Exercise requirements
Which lines in the data contain the word "rating"? Please copy each of them.

(Pixel coordinate grounding data)
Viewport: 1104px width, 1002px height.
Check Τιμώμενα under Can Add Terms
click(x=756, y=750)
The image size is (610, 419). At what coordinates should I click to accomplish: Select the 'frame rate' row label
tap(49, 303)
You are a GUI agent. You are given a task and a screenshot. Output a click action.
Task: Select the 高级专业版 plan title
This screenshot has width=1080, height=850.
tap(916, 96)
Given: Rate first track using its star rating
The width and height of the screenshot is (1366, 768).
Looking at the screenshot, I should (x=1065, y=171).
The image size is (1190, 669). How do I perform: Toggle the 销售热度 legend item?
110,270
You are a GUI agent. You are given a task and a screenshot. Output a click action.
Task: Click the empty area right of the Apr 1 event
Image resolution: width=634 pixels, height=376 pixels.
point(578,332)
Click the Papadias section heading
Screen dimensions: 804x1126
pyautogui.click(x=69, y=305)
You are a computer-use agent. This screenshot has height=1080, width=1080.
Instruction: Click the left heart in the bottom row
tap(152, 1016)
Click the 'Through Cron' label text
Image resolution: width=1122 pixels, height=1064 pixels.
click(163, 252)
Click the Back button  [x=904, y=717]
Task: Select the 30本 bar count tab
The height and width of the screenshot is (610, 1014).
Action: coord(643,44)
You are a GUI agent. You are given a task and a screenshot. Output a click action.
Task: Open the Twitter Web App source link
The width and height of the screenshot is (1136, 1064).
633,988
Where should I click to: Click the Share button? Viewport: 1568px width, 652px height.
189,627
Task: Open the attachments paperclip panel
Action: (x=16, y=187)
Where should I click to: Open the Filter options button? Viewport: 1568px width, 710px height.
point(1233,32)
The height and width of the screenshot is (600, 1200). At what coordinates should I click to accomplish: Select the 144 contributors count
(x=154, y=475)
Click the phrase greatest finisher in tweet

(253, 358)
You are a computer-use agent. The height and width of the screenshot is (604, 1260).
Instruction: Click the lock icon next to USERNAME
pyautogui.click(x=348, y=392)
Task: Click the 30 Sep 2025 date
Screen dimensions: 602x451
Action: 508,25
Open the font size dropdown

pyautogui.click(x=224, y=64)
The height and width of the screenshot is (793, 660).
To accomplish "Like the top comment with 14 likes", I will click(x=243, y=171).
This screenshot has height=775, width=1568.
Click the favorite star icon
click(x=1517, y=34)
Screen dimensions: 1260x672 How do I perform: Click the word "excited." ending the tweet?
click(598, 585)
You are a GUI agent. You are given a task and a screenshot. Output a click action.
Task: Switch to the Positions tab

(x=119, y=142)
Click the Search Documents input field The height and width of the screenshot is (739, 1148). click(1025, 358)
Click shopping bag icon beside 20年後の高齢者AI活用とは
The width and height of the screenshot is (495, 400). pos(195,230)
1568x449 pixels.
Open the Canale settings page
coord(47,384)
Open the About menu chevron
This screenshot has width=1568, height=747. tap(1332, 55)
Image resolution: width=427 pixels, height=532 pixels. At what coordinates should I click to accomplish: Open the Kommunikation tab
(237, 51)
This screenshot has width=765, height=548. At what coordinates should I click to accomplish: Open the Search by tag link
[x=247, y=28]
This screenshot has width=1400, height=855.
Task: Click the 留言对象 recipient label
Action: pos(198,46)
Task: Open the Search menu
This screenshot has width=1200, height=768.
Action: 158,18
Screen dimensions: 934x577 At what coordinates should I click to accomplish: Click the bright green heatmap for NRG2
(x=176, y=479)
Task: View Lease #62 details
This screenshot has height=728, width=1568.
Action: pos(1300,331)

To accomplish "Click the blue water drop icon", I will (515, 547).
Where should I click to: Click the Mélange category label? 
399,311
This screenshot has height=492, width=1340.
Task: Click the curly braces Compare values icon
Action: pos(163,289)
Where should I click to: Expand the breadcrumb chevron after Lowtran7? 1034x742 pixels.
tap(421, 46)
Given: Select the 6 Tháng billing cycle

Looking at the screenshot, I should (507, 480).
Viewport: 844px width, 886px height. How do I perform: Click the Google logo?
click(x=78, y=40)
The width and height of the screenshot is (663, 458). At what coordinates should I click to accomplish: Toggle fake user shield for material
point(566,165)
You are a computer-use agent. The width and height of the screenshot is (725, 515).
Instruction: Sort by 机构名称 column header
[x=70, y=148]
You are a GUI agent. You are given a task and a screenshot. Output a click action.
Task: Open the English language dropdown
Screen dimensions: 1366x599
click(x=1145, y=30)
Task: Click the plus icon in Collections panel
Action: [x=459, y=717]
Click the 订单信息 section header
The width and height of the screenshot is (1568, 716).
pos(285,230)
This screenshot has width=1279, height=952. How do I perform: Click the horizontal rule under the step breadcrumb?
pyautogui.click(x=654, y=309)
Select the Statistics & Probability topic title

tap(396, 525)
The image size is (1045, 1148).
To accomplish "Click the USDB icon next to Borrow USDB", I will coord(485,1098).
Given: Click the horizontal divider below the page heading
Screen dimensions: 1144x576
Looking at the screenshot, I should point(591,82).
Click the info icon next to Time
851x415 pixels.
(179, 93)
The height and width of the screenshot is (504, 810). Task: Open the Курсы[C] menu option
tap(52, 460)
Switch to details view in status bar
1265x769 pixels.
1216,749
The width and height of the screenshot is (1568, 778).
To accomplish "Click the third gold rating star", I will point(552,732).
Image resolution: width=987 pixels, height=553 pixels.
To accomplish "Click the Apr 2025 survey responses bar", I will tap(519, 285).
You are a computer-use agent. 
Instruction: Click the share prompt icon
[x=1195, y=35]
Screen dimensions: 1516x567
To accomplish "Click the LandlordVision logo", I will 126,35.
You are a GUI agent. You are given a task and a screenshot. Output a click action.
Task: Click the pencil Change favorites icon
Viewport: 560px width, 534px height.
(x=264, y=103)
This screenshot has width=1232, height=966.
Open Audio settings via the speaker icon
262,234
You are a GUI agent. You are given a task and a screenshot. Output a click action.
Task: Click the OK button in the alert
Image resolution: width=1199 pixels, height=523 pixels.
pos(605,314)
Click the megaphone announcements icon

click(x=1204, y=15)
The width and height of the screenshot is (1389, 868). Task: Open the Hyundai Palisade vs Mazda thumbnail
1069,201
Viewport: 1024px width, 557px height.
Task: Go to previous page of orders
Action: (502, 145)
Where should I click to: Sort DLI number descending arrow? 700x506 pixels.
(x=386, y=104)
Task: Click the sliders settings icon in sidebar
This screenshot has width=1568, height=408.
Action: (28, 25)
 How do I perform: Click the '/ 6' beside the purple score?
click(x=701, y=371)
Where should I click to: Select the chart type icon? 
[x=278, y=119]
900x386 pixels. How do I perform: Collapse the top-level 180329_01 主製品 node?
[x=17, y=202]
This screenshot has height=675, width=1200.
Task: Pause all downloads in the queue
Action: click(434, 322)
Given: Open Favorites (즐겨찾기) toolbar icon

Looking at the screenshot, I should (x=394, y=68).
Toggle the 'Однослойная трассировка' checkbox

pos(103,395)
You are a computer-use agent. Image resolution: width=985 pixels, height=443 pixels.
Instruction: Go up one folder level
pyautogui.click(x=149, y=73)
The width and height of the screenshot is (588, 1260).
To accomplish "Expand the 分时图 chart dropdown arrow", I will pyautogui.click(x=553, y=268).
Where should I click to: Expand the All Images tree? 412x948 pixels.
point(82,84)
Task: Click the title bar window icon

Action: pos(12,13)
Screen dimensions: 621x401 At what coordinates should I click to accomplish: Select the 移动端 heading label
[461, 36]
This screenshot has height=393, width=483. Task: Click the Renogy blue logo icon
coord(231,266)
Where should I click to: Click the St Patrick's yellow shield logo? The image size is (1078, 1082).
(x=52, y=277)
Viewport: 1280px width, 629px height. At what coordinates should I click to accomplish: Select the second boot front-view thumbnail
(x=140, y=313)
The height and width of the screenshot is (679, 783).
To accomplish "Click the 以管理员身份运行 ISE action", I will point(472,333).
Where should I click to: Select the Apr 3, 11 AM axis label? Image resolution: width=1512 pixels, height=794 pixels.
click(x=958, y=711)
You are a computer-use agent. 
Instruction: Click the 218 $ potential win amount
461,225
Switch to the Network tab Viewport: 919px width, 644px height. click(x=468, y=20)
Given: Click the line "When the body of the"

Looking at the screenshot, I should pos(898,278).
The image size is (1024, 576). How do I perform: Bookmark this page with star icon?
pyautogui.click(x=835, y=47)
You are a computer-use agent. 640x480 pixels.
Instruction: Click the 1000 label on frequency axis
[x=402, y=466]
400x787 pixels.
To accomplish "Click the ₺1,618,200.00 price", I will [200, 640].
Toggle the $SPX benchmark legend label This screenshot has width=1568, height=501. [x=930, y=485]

Result
Given: Rate first track using its star rating
To accomplish "Click the third gold rating star", I will point(552,732).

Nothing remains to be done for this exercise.